«
le Désordre » est un chef d'oeuvre méconnu, un roman initiatique à la douleur du monde, et un portrait de femme absolument magnifique. Il faut passer à la fois le désespoir âpre de la démonstration et l'écriture tantôt précise, tantôt chaotique, parfois d'un onirisme flou, pour saisir toute l'immense richesse de cette fable cruelle, plongée dans un réalisme tortueux, et baignée d'un héritage symboliste tourmenté. Bien que son héroïne semble avoir peu de similitudes avec ce que fut sa propre vie, Simone le Bargy, alias
Madame Simone, a mis beaucoup de ses douleurs, de ses chagrins, dans ce roman, relatant la lente agonie d'une adolescence. «
le Désordre » n'est pourtant pas un roman dur, cynique, morbide. La souffrance s'y installe progressivement, comme elle le fait assez souvent, au final, dans l'existence, au fur et à mesure que les illusions s'envolent et que la réalité des choses s'impose.
le désordre ici est celui de chaque chose, chaque personne, qui échappe à l'idée que l'on pouvait s'en faire. Emma Collinet s'éveille au monde, à l'amour, à l'indifférence ou au mépris des autres, à la toute puissante solitude que rien ni personne ne parvient réellement à chasser.

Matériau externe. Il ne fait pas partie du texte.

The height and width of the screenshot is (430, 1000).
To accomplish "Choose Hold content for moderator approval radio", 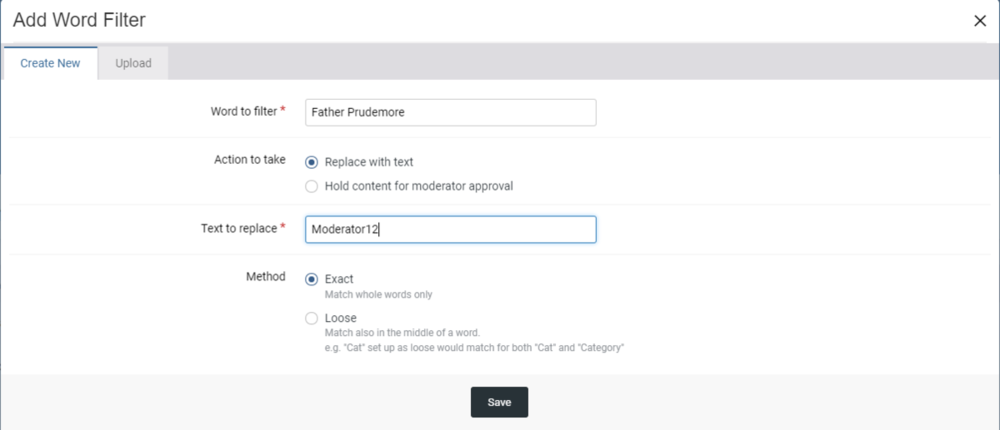I will pyautogui.click(x=312, y=186).
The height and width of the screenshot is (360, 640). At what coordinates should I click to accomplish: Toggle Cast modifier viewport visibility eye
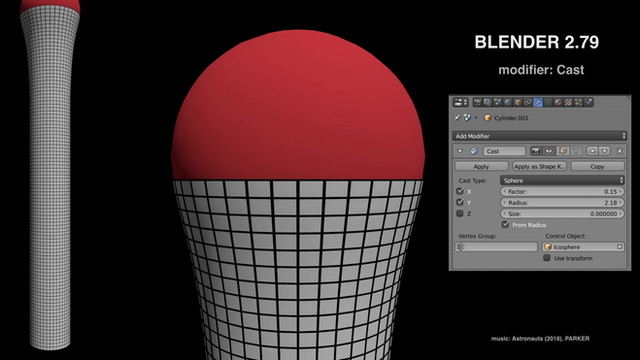[549, 151]
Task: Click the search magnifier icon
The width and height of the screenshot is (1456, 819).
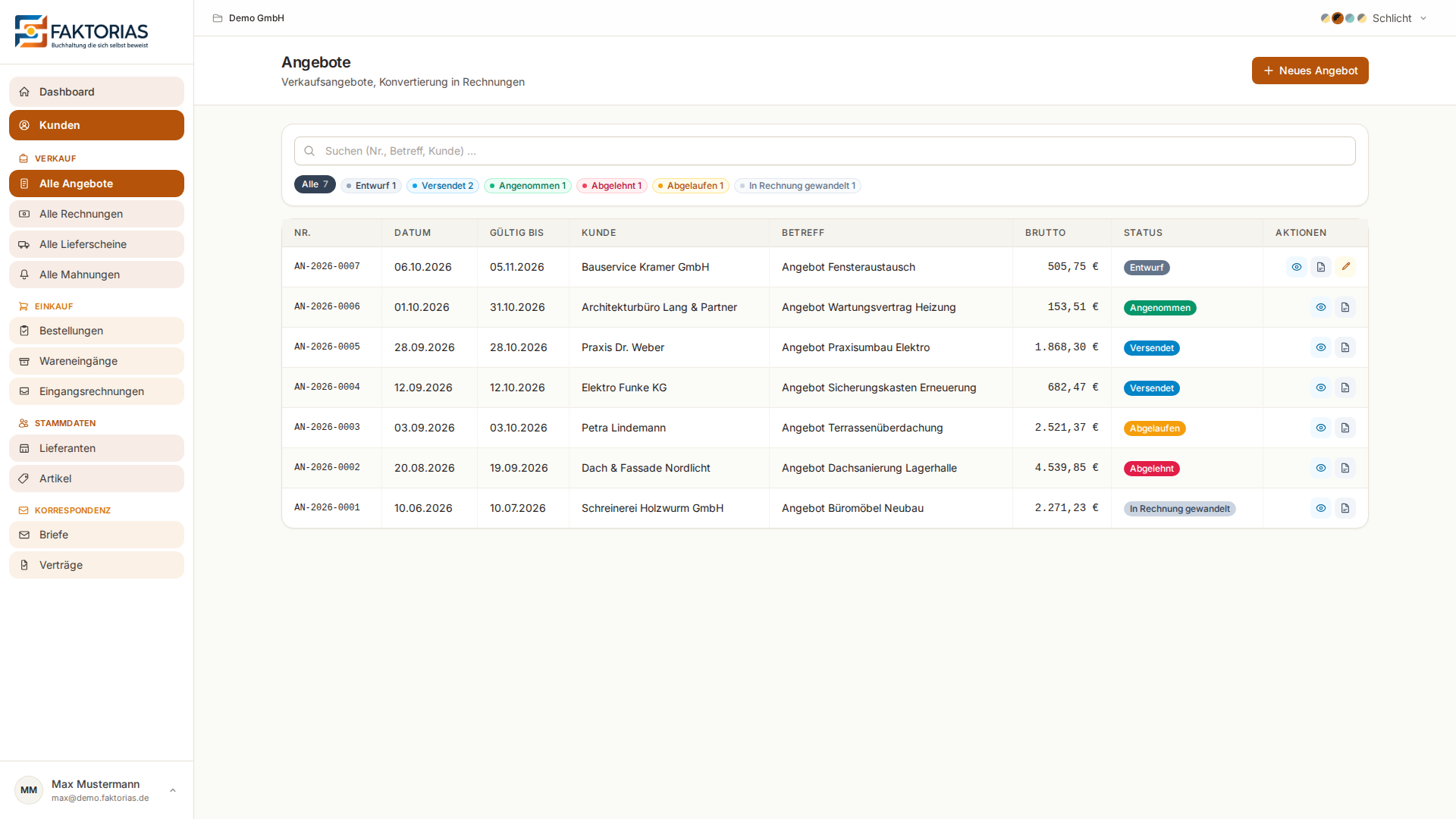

le désordre des choses tue lentement Emma, parce que de toute son âme, elle est rétive à ce désordre. Tout le mérite de
Madame Simone est de souligner, ce qui était rare à l'époque, le terrible poids de la sensibilité qui fait parfois de nous des « mal nés », des instables, des dépressifs et de suicidaires, inaptes à la vie, inaptes au bonheur, ou seulement aptes à une forme de bonheur irréalisable. Elle montre jusqu'à quel degré de désespoir on peut tomber quand on ne veut prendre en compte que les sentiments les plus élevés, les idéaux les plus absolus. Et le raffinement suprême de l'auteur est de ne pas axer cette conclusion par rapport à une idéologie ou par rapport à une morale. Elle décrit , constate, décrypte un dysfonctionnement, sans en tirer de leçon particulière, sinon qu'il faut tracer son chemin en faisant de son mieux, sans se débattre inutilement, sans s'acharner outre mesure. Réaliser ses passions n'est pas à la portée de tout le monde, particulièrement quand ces passions incluent la nécessité d'une affection réciproque.
Tout cela n'est pas très gai, mais rien n'est effectivement plus vrai. «
le Désordre » est une leçon de vie sans complaisance, mais qui peut aider à comprendre les choses, ou à défaut, à les admettre. C'est aussi une oeuvre étonnante, atypique, un touchant état des lieux des égarements de l'adolescence examinés à froid, mais non sans émotion, par une quinquagénaire qui avait traversé des douleurs atroces. Tout cela en fait une oeuvre exceptionnelle, qui gagnerait à être redécouverte.